*Your task*
Transcribe the entries, keeping every character the same.

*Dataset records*
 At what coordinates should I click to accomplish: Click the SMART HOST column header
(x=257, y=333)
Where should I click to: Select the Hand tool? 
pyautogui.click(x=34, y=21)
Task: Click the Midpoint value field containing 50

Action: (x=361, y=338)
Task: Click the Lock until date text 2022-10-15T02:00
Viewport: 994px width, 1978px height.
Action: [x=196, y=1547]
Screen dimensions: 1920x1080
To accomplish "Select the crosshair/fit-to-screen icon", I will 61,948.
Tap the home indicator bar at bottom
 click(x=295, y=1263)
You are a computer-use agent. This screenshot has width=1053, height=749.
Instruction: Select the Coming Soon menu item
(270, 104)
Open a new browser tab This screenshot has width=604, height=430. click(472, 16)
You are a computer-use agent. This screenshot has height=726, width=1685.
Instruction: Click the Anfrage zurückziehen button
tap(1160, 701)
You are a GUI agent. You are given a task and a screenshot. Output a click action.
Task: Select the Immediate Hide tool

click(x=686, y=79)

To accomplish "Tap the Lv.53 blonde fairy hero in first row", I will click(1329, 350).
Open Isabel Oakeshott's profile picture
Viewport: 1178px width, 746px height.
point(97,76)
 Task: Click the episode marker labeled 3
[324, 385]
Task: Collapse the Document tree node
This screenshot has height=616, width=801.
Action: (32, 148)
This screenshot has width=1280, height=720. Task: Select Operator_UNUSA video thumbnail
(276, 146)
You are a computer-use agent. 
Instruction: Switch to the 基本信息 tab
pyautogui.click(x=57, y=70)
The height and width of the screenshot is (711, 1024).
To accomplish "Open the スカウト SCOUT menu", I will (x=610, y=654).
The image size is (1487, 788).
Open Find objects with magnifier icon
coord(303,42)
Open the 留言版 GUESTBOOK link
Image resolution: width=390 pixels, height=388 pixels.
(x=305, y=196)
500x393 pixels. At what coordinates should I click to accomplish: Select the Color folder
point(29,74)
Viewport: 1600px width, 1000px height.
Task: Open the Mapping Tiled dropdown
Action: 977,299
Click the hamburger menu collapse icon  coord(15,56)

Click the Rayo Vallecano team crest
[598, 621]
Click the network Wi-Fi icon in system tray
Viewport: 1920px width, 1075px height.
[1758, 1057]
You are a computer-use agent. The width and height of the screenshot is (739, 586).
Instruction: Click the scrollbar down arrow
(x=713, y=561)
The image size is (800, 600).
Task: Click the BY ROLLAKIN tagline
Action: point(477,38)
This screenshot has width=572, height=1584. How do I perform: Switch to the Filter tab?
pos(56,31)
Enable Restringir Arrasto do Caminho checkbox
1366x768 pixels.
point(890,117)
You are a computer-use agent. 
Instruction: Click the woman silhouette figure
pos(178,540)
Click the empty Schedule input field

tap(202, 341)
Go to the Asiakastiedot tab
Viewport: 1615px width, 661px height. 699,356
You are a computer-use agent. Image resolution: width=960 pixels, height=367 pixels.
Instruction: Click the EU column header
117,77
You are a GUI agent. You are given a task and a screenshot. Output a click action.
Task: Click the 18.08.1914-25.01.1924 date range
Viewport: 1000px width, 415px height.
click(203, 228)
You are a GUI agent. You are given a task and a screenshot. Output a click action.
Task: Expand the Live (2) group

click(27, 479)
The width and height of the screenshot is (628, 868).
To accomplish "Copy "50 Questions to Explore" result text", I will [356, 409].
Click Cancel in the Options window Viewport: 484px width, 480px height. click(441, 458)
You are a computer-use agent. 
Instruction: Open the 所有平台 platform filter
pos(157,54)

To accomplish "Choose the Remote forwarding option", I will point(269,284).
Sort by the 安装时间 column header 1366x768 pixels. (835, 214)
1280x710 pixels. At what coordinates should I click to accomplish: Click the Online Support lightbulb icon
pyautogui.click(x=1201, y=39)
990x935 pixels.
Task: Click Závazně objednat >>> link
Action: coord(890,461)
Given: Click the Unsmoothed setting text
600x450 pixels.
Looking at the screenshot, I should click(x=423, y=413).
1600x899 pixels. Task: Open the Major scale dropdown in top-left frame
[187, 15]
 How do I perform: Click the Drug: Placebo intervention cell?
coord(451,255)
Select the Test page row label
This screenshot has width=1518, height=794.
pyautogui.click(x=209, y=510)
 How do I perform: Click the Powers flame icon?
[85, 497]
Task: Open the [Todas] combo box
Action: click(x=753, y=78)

*Result for this exercise*
 At what coordinates should I click to accomplish: Click the SMART HOST column header
(x=257, y=333)
Where should I click to: Select the Hand tool? 
pyautogui.click(x=34, y=21)
Task: Click the Midpoint value field containing 50

Action: (x=361, y=338)
Task: Click the Lock until date text 2022-10-15T02:00
Viewport: 994px width, 1978px height.
Action: [x=196, y=1547]
Screen dimensions: 1920x1080
To accomplish "Select the crosshair/fit-to-screen icon", I will 61,948.
Tap the home indicator bar at bottom
 click(x=295, y=1263)
You are a computer-use agent. This screenshot has width=1053, height=749.
Instruction: Select the Coming Soon menu item
(270, 104)
Open a new browser tab This screenshot has width=604, height=430. click(472, 16)
You are a computer-use agent. This screenshot has height=726, width=1685.
Instruction: Click the Anfrage zurückziehen button
tap(1160, 701)
You are a GUI agent. You are given a task and a screenshot. Output a click action.
Task: Select the Immediate Hide tool

click(x=686, y=79)

To accomplish "Tap the Lv.53 blonde fairy hero in first row", I will click(1329, 350).
Open Isabel Oakeshott's profile picture
Viewport: 1178px width, 746px height.
point(97,76)
 Task: Click the episode marker labeled 3
[324, 385]
Task: Collapse the Document tree node
This screenshot has height=616, width=801.
Action: (32, 148)
This screenshot has width=1280, height=720. Task: Select Operator_UNUSA video thumbnail
(276, 146)
You are a computer-use agent. 
Instruction: Switch to the 基本信息 tab
pyautogui.click(x=57, y=70)
The height and width of the screenshot is (711, 1024).
To accomplish "Open the スカウト SCOUT menu", I will (x=610, y=654).
The image size is (1487, 788).
Open Find objects with magnifier icon
coord(303,42)
Open the 留言版 GUESTBOOK link
Image resolution: width=390 pixels, height=388 pixels.
(x=305, y=196)
500x393 pixels. At what coordinates should I click to accomplish: Select the Color folder
point(29,74)
Viewport: 1600px width, 1000px height.
Task: Open the Mapping Tiled dropdown
Action: 977,299
Click the hamburger menu collapse icon  coord(15,56)

Click the Rayo Vallecano team crest
[598, 621]
Click the network Wi-Fi icon in system tray
Viewport: 1920px width, 1075px height.
[1758, 1057]
You are a computer-use agent. The width and height of the screenshot is (739, 586).
Instruction: Click the scrollbar down arrow
(x=713, y=561)
The image size is (800, 600).
Task: Click the BY ROLLAKIN tagline
Action: point(477,38)
This screenshot has width=572, height=1584. How do I perform: Switch to the Filter tab?
pos(56,31)
Enable Restringir Arrasto do Caminho checkbox
1366x768 pixels.
point(890,117)
You are a computer-use agent. 
Instruction: Click the woman silhouette figure
pos(178,540)
Click the empty Schedule input field

tap(202, 341)
Go to the Asiakastiedot tab
Viewport: 1615px width, 661px height. 699,356
You are a computer-use agent. Image resolution: width=960 pixels, height=367 pixels.
Instruction: Click the EU column header
117,77
You are a GUI agent. You are given a task and a screenshot. Output a click action.
Task: Click the 18.08.1914-25.01.1924 date range
Viewport: 1000px width, 415px height.
click(203, 228)
You are a GUI agent. You are given a task and a screenshot. Output a click action.
Task: Expand the Live (2) group

click(27, 479)
The width and height of the screenshot is (628, 868).
To accomplish "Copy "50 Questions to Explore" result text", I will [356, 409].
Click Cancel in the Options window Viewport: 484px width, 480px height. click(441, 458)
You are a computer-use agent. 
Instruction: Open the 所有平台 platform filter
pos(157,54)

To accomplish "Choose the Remote forwarding option", I will point(269,284).
Sort by the 安装时间 column header 1366x768 pixels. (835, 214)
1280x710 pixels. At what coordinates should I click to accomplish: Click the Online Support lightbulb icon
pyautogui.click(x=1201, y=39)
990x935 pixels.
Task: Click Závazně objednat >>> link
Action: coord(890,461)
Given: Click the Unsmoothed setting text
600x450 pixels.
Looking at the screenshot, I should click(x=423, y=413).
1600x899 pixels. Task: Open the Major scale dropdown in top-left frame
[187, 15]
 How do I perform: Click the Drug: Placebo intervention cell?
coord(451,255)
Select the Test page row label
This screenshot has width=1518, height=794.
pyautogui.click(x=209, y=510)
 How do I perform: Click the Powers flame icon?
[85, 497]
Task: Open the [Todas] combo box
Action: click(x=753, y=78)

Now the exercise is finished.